EXERCISE REQUIREMENTS ▸
Pull out of the data below the stretch of lines bounded by the one containing "Éxodo (142, 1819)" and the one containing "Números (153, 1883)", both bounds included, unchanged.

Records from a data collection:
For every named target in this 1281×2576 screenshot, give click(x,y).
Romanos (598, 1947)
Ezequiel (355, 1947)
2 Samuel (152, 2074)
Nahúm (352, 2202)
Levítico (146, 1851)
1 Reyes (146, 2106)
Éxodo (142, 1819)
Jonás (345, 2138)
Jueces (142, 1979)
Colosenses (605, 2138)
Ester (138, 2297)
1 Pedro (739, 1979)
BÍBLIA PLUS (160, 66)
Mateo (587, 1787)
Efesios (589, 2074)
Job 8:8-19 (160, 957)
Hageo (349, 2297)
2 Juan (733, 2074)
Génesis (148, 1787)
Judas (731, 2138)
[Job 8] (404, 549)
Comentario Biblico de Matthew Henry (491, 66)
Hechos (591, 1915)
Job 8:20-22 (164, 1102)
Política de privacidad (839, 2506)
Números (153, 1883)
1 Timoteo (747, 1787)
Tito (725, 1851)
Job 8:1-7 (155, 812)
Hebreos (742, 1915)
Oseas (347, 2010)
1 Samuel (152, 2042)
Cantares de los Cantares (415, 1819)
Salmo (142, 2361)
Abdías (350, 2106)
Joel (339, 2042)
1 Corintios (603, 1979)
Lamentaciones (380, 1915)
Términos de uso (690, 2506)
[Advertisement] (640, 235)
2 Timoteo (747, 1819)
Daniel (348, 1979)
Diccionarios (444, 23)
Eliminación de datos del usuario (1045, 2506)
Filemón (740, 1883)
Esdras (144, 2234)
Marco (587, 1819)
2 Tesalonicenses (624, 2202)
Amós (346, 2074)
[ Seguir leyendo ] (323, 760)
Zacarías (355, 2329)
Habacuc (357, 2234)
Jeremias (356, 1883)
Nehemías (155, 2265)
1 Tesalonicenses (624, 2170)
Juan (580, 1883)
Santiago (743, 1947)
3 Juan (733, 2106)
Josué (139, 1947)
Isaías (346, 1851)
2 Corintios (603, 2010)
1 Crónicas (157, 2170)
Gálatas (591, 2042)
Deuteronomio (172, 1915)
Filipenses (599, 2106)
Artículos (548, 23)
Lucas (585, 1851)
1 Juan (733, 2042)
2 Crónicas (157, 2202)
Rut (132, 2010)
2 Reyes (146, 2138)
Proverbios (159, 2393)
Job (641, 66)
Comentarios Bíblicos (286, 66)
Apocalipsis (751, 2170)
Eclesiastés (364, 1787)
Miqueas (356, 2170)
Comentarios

RESULT FOR THIS TASK ▸
Éxodo (142, 1819)
Jonás (345, 2138)
Jueces (142, 1979)
Colosenses (605, 2138)
Ester (138, 2297)
1 Pedro (739, 1979)
BÍBLIA PLUS (160, 66)
Mateo (587, 1787)
Efesios (589, 2074)
Job 8:8-19 (160, 957)
Hageo (349, 2297)
2 Juan (733, 2074)
Génesis (148, 1787)
Judas (731, 2138)
[Job 8] (404, 549)
Comentario Biblico de Matthew Henry (491, 66)
Hechos (591, 1915)
Job 8:20-22 (164, 1102)
Política de privacidad (839, 2506)
Números (153, 1883)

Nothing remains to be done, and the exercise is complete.